The fascinating story of a 20th century Mennonite pioneer

Ted Grimsrud

[What follows is a review of one of the latest of a series of biographies of important 20th century Mennonite leaders (some of the others include books about Edmund Kaufman, Harold Bender, Guy Hershberger, and Orie Miller). This book does a nice job of making the story of the largely forgotten pioneering historian, C. Henry Smith. It will be published in Brethren in Christ History & Thought.]

Perry Bush. Peace, Progress, and the Professor: The Mennonite History of C. Henry Smith. Harrisonburg, VA: Herald Press, 2015. 457 pages. $29.99.

 Henry Smith (1875-1948) was a fascinating and important American Mennonite figure whose story has been well told by Perry Bush in Peace, Progress, and the Professor: The Mennonite History of C. Henry Smith.

Born Henry Smith to an Amish farming family near Metamora, Illinois, just as the Mennonite world in North America was beginning a new phase of intense assimilation, this pioneering scholar and successful small-town businessman in many ways marks important transformations in the Mennonite world. He may not have won that many of the Mennonite conflicts he found himself in during the first half of the 20th century, but as Bush helps us see, Smith prefigured much about what this Mennonite world has become.

The attractions of education

Early in his life, Smith (the third of eight children) discovered the attractions of education to the degree that he stepped away from his expected farming future as a young adult and devoted his own energies to a teaching career. He started off working in rural schools but his circle kept expanding. He received all of his formal education in the state of Illinois—a very new Illinois Normal School (eventually Illinois State), the University of Illinois, and the University of Chicago.

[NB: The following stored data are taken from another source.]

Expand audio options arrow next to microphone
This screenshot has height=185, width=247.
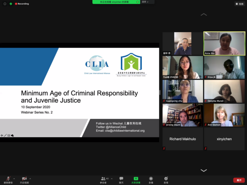(x=14, y=179)
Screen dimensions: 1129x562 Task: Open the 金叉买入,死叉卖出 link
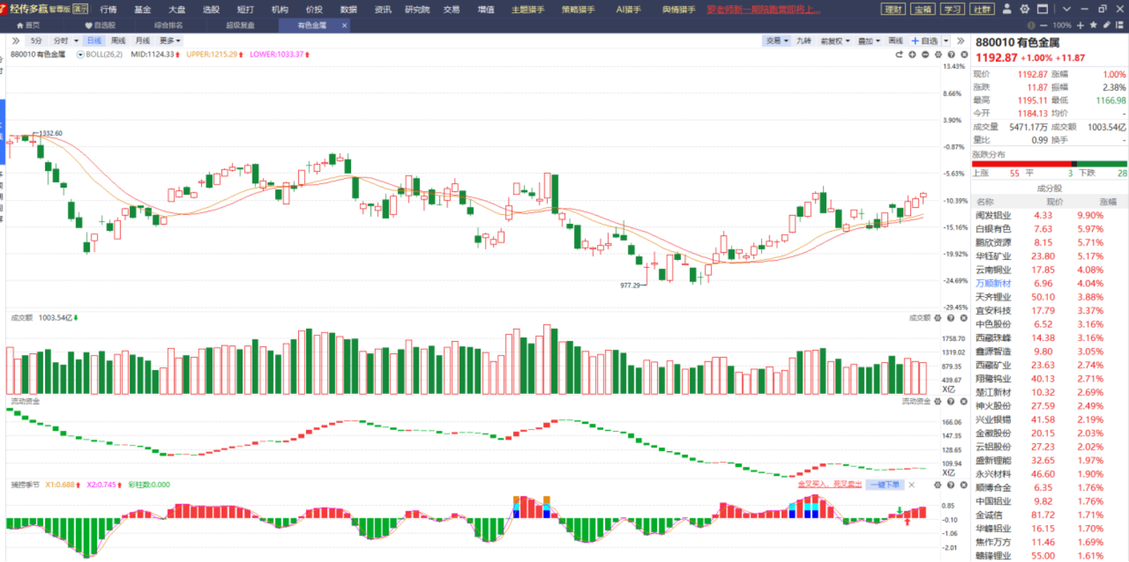point(830,485)
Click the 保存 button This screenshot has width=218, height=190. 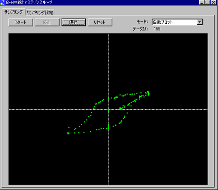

By the time Smith received his Ph.D. in history from the University of Chicago, he had been hired to teach at the just established Goshen College. Smith, who as a young adult added the “C.” to his name to make himself more distinctive, was one of the first Mennonites to earn a Ph.D. and allegedly was the first to gain that degree and remain a Mennonite. Continue reading “The fascinating story of a 20th century Mennonite pioneer”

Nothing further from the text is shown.